Reproduce each of the following records verbatim, line for line.

** START **

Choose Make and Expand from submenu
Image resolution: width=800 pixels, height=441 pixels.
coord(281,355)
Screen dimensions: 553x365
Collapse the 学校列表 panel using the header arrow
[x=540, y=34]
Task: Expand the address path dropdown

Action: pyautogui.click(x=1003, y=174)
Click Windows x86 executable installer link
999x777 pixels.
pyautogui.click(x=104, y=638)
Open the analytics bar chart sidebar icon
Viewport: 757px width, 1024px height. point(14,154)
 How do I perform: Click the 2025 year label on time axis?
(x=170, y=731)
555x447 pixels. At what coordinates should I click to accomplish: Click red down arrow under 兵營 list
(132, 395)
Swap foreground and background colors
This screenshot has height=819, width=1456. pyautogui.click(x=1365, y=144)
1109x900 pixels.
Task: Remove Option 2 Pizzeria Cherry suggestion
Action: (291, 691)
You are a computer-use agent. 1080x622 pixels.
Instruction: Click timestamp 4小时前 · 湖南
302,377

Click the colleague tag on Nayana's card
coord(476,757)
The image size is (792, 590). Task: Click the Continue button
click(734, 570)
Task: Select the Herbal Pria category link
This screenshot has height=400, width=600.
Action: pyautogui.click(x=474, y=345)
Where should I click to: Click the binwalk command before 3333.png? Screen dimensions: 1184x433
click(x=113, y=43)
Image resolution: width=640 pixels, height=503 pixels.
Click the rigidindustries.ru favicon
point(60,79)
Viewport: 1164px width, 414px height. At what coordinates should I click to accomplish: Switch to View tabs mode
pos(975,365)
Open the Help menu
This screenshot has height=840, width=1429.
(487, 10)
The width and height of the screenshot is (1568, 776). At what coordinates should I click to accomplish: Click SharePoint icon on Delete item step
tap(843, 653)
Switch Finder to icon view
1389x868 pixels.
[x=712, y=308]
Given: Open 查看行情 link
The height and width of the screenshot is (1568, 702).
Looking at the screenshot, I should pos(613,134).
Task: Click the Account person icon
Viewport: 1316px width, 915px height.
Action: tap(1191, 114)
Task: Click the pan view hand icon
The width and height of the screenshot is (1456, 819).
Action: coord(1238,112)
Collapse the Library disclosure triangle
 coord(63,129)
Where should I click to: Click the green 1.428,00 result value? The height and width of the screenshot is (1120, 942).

** END **

● **Result**
Choose Make and Expand from submenu
Image resolution: width=800 pixels, height=441 pixels.
coord(281,355)
Screen dimensions: 553x365
Collapse the 学校列表 panel using the header arrow
[x=540, y=34]
Task: Expand the address path dropdown

Action: pyautogui.click(x=1003, y=174)
Click Windows x86 executable installer link
999x777 pixels.
pyautogui.click(x=104, y=638)
Open the analytics bar chart sidebar icon
Viewport: 757px width, 1024px height. point(14,154)
 How do I perform: Click the 2025 year label on time axis?
(x=170, y=731)
555x447 pixels. At what coordinates should I click to accomplish: Click red down arrow under 兵營 list
(132, 395)
Swap foreground and background colors
This screenshot has height=819, width=1456. pyautogui.click(x=1365, y=144)
1109x900 pixels.
Task: Remove Option 2 Pizzeria Cherry suggestion
Action: (291, 691)
You are a computer-use agent. 1080x622 pixels.
Instruction: Click timestamp 4小时前 · 湖南
302,377

Click the colleague tag on Nayana's card
coord(476,757)
The image size is (792, 590). Task: Click the Continue button
click(734, 570)
Task: Select the Herbal Pria category link
This screenshot has height=400, width=600.
Action: pyautogui.click(x=474, y=345)
Where should I click to: Click the binwalk command before 3333.png? Screen dimensions: 1184x433
click(x=113, y=43)
Image resolution: width=640 pixels, height=503 pixels.
Click the rigidindustries.ru favicon
point(60,79)
Viewport: 1164px width, 414px height. At what coordinates should I click to accomplish: Switch to View tabs mode
pos(975,365)
Open the Help menu
This screenshot has height=840, width=1429.
(487, 10)
The width and height of the screenshot is (1568, 776). At what coordinates should I click to accomplish: Click SharePoint icon on Delete item step
tap(843, 653)
Switch Finder to icon view
1389x868 pixels.
[x=712, y=308]
Given: Open 查看行情 link
The height and width of the screenshot is (1568, 702).
Looking at the screenshot, I should pos(613,134).
Task: Click the Account person icon
Viewport: 1316px width, 915px height.
Action: tap(1191, 114)
Task: Click the pan view hand icon
The width and height of the screenshot is (1456, 819).
Action: coord(1238,112)
Collapse the Library disclosure triangle
 coord(63,129)
Where should I click to: Click the green 1.428,00 result value? The height and width of the screenshot is (1120, 942).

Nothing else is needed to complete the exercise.